Your tasks
- a) Using the hns help text, answer the following:
(i) What size is the data matrix?
(ii) How many letters of the kernel name are needed?
(iii) When it comes to mean integrated square error, what must the true underlying distribution be for HNS to give an optimal value?
- b) Pick out every line of the entries that contains the string "each", matching case exactly.

CALL:  h = hns(data,kernel)

h      = one dimensional optimal value for smoothing parameter
given the data and kernel.  size 1 x D
data   = data matrix, size N x D (D = # dimensions )
kernel = 'epanechnikov'  - Epanechnikov kernel.
'biweight'      - Bi-weight kernel.
'triweight'     - Tri-weight kernel.
'triangluar'    - Triangular kernel.
'gaussian'      - Gaussian kernel
'rectangular'   - Rectanguler kernel.
'laplace'       - Laplace kernel.
'logistic'      - Logistic kernel.

Note that only the first 4 letters of the kernel name is needed.

HNS only gives an optimal value with respect to mean integrated
square error, when the true underlying distribution
is Gaussian. This works reasonably well if the data resembles a
Gaussian distribution. However if the distribution is asymmetric,
multimodal or have long tails then HNS may  return a to large
smoothing parameter, i.e., the KDE may be oversmoothed and mask
important features of the data. (=> large bias).

Material shown
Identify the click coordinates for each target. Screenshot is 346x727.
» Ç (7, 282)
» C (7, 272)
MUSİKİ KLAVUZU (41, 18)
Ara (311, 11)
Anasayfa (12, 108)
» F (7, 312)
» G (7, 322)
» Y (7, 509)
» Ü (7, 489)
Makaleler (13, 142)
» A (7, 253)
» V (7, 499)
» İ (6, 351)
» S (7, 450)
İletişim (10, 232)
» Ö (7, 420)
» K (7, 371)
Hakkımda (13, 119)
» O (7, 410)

The results
- a)
(i) N x D
(ii) The first 4 letters
(iii) Gaussian

- b)
Identify the click coordinates for each target. Screenshot is 346x727.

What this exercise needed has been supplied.